The wife and I downsized from a large 5th to this new unit. I love the easy pull,size and layout. We live in Cincinnati and are heading to yellowstone in June. Maybe someone would give me advise on attractions and grounds. We are west entrance. This is my first post so any information is helpful. I tow it with an 08 tundra. Thanks Ron


----------



## hautevue (Mar 8, 2009)

We were there 2 yrs ago. There is a nice campground between the two parks (Yellowstone and Grand Teton). Res. definitely needed. The advantage of that campground is that you can go north into Y or south down to GT with ease. Best bet is to go to the Yellowstone web site--they have a ton of info there.

Both Y and GT are definitely crowded from mid-June (school's out) until mid-to-late August. Expect crowds--it's one of the most popular US National Parks, so crowding is common. A ton of folks tow into the parks so unless you get there at 8 or 9 am, you probably won't get a site without a reservation.

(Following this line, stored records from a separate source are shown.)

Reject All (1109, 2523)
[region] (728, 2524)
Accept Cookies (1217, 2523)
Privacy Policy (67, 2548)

There are several campgrounds around the parks, and more outside the parks. But I really recommend reservations wherever you decide to stay, if you can plan that.


----------



## Troy n Deb (Aug 31, 2009)

My cousin did a trip out West and had agreat time. I have attached a link to his site. You can kinda look on there for attractions and where to go.

http://www.epandthemissle.com/

Go to blogs, select, list all, and you should find what you need.


----------



## gzaleski (Aug 29, 2009)

Welcome and congrats on your new Outback!


----------



## ORvagabond (Apr 17, 2009)

WELCOME to Outbackers!!!


----------



## LaydBack (Aug 22, 2010)

Sorry, don't have any info/advise for Yellowstone, but welcome to the forum. Plenty of help roaming around here.


----------



## rdvholtwood (Sep 18, 2008)

Welcome to Outbackers!


----------